[Stored data]
■ ■ ■ ■ ■

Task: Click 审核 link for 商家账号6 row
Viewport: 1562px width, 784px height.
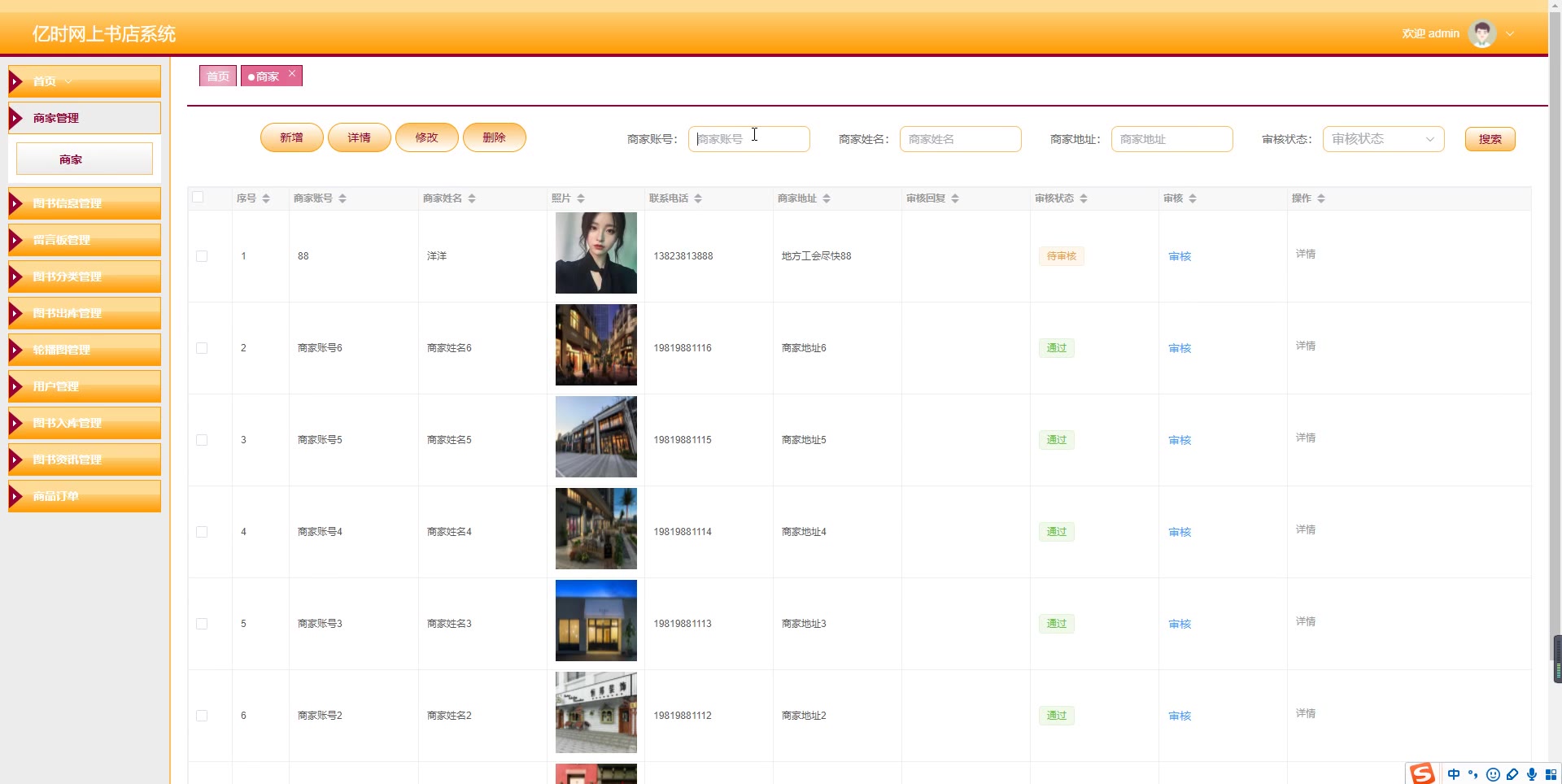Action: 1180,348
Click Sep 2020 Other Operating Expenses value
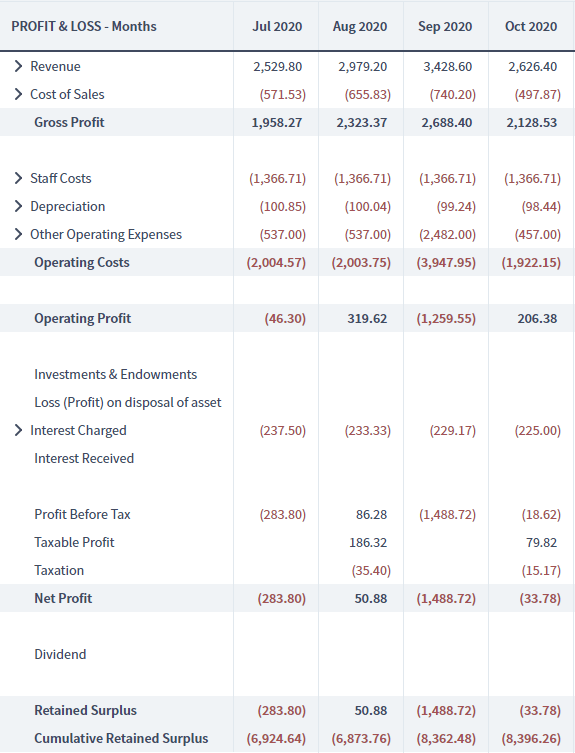Screen dimensions: 575x753 (x=447, y=234)
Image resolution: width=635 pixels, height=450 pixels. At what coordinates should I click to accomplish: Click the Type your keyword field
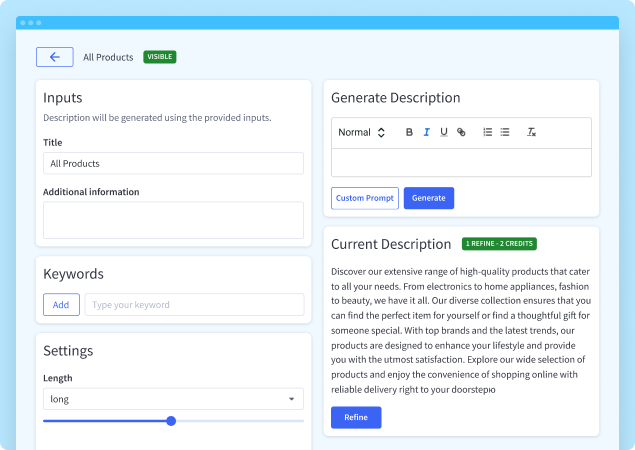tap(194, 305)
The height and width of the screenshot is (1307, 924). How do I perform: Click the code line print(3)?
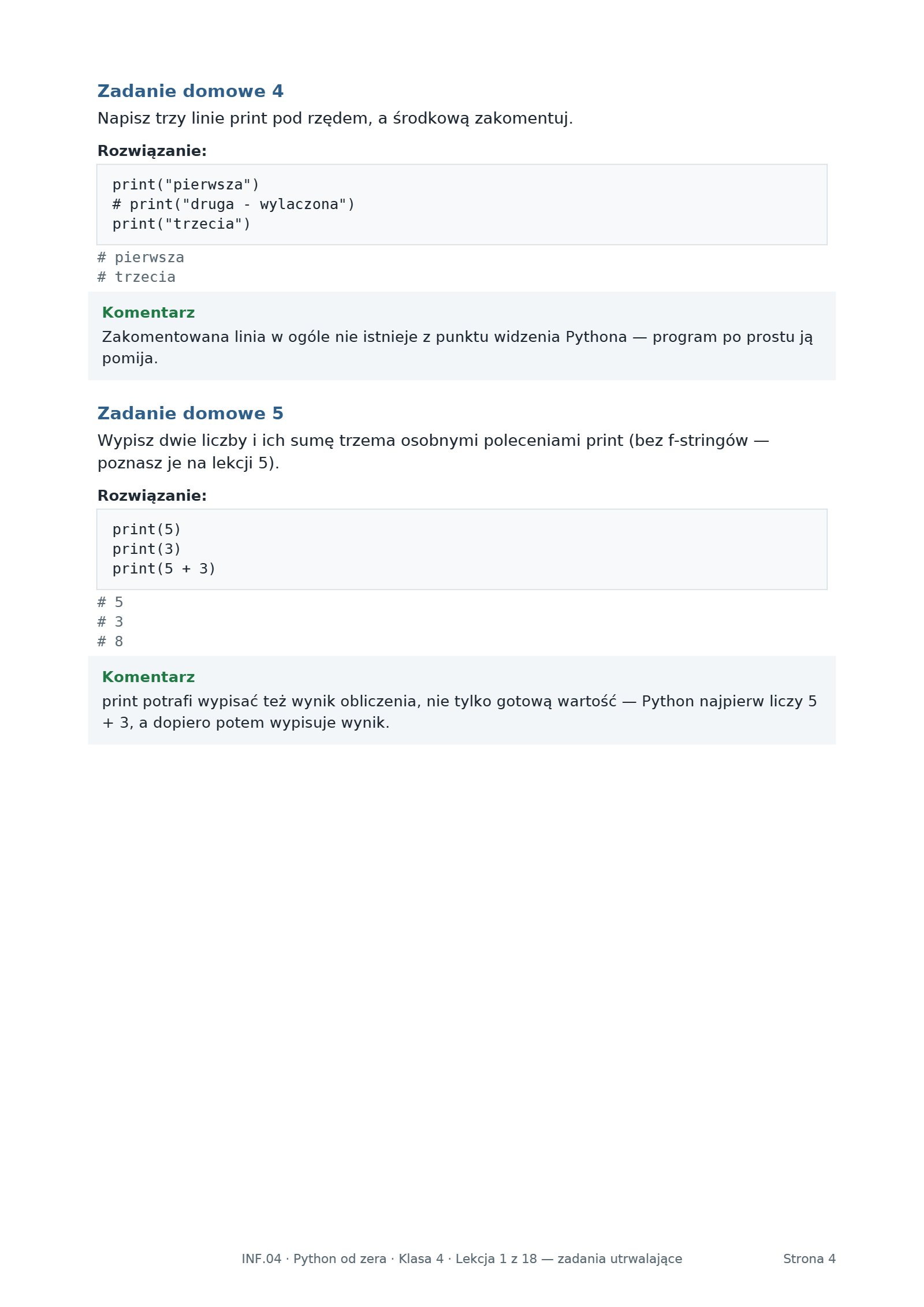coord(147,549)
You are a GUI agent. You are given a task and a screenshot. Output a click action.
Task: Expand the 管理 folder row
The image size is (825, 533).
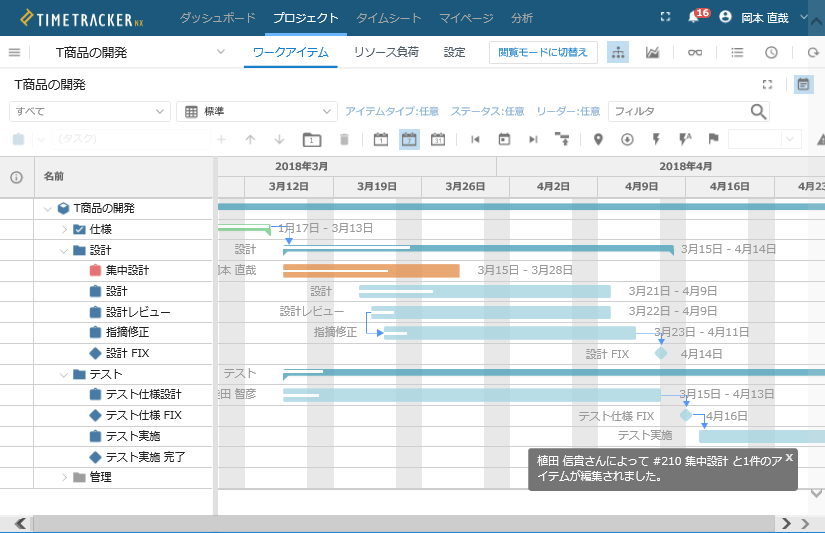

■ ■ ■ ■ ■

Work instruction >>
Retype all the data exactly; skip the pictures.

Answer box >>
Task: Click 审核 link for 商家账号6 row
Viewport: 1562px width, 784px height.
Action: 1180,348
Click Sep 2020 Other Operating Expenses value
Screen dimensions: 575x753 (x=447, y=234)
Image resolution: width=635 pixels, height=450 pixels. At what coordinates should I click to accomplish: Click the Type your keyword field
tap(194, 305)
The height and width of the screenshot is (1307, 924). How do I perform: Click the code line print(3)?
coord(147,549)
You are a GUI agent. You are given a task and a screenshot. Output a click action.
Task: Expand the 管理 folder row
The image size is (825, 533).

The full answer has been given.